• **TASK REQUIREMENTS**
Start at the first line of the listing below. Write out each line exactly, stopping after the one that contains "You are a computer-use agent. The image size is (628, 660).".

• **RECORDS FOR THE EXERCISE**
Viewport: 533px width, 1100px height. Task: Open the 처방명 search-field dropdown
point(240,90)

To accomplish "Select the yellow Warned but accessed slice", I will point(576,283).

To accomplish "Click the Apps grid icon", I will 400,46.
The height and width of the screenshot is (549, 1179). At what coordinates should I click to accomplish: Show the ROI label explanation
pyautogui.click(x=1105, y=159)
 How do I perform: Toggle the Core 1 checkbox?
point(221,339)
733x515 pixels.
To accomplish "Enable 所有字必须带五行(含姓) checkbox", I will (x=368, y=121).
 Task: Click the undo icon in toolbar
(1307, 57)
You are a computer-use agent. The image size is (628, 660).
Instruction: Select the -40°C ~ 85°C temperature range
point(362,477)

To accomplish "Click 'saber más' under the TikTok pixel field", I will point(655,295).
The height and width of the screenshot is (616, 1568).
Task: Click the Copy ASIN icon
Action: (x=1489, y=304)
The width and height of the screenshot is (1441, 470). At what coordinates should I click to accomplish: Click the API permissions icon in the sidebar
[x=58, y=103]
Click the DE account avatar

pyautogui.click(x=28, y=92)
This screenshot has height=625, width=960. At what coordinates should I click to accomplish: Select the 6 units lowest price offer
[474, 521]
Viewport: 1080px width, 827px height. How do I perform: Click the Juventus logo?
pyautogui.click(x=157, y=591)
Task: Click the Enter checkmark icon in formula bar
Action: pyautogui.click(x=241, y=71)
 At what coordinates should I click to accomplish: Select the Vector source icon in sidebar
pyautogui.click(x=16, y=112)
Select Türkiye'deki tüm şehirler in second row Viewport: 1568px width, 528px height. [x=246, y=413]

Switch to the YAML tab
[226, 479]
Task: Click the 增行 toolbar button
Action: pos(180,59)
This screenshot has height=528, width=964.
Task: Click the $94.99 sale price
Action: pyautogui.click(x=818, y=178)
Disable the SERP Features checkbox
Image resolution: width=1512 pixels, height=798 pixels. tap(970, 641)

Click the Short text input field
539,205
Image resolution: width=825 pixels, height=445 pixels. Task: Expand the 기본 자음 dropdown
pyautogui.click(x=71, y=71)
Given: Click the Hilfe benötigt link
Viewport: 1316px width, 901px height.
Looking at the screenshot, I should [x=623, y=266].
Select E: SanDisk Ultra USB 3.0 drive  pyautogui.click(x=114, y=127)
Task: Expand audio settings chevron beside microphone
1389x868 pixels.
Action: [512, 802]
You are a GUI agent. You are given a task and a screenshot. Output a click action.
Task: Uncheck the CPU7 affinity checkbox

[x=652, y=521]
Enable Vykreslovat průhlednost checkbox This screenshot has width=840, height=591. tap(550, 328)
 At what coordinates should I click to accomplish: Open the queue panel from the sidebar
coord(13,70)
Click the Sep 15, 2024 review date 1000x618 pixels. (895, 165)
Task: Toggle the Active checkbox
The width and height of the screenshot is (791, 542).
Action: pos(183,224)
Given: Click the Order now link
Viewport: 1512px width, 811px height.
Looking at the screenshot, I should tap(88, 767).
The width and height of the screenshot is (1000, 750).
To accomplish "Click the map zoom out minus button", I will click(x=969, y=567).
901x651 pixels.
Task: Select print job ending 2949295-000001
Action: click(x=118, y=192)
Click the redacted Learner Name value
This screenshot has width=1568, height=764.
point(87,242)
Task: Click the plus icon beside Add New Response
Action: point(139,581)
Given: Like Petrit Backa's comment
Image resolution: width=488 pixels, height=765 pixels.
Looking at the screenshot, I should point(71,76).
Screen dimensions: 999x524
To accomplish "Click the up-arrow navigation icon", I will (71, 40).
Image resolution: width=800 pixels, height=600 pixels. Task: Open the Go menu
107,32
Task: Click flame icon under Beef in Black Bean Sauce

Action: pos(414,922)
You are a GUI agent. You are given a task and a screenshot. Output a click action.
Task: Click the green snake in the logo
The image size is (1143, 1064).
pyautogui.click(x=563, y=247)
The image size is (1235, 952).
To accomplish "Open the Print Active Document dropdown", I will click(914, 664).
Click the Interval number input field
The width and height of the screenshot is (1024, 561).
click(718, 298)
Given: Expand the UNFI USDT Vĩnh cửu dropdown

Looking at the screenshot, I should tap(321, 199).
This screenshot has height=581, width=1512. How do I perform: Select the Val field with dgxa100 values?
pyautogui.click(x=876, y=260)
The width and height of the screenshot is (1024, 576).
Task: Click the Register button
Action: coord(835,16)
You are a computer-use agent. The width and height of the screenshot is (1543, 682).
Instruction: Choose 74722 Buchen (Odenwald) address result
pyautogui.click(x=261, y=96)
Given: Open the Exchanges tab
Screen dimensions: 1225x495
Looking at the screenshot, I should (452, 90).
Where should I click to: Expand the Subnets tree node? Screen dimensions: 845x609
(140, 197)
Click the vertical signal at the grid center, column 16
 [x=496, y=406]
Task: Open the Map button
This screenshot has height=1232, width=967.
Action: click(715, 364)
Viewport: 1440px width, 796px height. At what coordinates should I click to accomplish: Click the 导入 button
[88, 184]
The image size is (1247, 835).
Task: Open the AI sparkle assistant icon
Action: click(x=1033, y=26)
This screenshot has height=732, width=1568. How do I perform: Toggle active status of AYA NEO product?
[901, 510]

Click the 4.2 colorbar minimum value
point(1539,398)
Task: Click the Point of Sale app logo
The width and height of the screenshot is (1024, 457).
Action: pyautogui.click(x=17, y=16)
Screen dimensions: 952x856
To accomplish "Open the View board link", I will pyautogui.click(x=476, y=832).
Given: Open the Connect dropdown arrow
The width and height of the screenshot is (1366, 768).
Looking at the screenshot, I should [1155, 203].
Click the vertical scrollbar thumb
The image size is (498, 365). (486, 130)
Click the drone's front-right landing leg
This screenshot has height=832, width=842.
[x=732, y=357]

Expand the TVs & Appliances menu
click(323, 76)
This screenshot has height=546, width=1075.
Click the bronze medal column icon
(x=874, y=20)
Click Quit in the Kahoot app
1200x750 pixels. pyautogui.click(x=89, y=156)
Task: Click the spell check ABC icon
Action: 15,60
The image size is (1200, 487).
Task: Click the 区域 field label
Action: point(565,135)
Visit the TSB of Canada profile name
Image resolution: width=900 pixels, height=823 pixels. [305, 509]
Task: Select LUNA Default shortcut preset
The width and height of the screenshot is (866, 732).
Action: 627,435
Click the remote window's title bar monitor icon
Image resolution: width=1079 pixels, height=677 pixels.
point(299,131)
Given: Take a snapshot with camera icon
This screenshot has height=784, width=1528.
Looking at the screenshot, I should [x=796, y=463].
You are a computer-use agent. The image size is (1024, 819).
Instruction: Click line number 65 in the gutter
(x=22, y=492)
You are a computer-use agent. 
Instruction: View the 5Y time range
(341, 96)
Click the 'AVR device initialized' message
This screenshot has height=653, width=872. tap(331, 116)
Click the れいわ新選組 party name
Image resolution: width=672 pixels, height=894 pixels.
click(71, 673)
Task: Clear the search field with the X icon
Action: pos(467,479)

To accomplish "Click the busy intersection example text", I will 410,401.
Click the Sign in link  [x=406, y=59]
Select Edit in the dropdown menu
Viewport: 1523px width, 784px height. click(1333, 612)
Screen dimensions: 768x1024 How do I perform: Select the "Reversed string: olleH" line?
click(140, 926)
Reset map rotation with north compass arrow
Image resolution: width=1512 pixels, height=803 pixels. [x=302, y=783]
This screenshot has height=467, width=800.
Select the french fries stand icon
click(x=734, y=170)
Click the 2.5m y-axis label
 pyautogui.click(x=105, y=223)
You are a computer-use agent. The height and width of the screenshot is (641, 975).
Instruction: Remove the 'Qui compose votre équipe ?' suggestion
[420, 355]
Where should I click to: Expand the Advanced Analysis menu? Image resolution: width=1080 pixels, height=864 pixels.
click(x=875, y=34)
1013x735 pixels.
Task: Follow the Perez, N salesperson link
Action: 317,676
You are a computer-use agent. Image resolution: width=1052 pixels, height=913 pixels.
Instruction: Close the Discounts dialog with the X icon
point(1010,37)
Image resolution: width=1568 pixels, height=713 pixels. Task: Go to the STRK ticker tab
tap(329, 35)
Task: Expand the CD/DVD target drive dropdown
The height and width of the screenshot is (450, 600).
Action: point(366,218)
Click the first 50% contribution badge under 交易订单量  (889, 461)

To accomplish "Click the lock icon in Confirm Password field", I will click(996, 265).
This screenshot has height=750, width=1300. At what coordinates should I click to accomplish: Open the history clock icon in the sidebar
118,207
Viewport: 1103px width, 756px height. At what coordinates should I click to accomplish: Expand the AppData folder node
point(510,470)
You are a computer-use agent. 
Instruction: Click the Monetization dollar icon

• **RESPONSE AREA**
Viewport: 533px width, 1100px height. Task: Open the 처방명 search-field dropdown
point(240,90)

To accomplish "Select the yellow Warned but accessed slice", I will point(576,283).

To accomplish "Click the Apps grid icon", I will 400,46.
The height and width of the screenshot is (549, 1179). At what coordinates should I click to accomplish: Show the ROI label explanation
pyautogui.click(x=1105, y=159)
 How do I perform: Toggle the Core 1 checkbox?
point(221,339)
733x515 pixels.
To accomplish "Enable 所有字必须带五行(含姓) checkbox", I will (x=368, y=121).
 Task: Click the undo icon in toolbar
(1307, 57)
You are a computer-use agent. The image size is (628, 660).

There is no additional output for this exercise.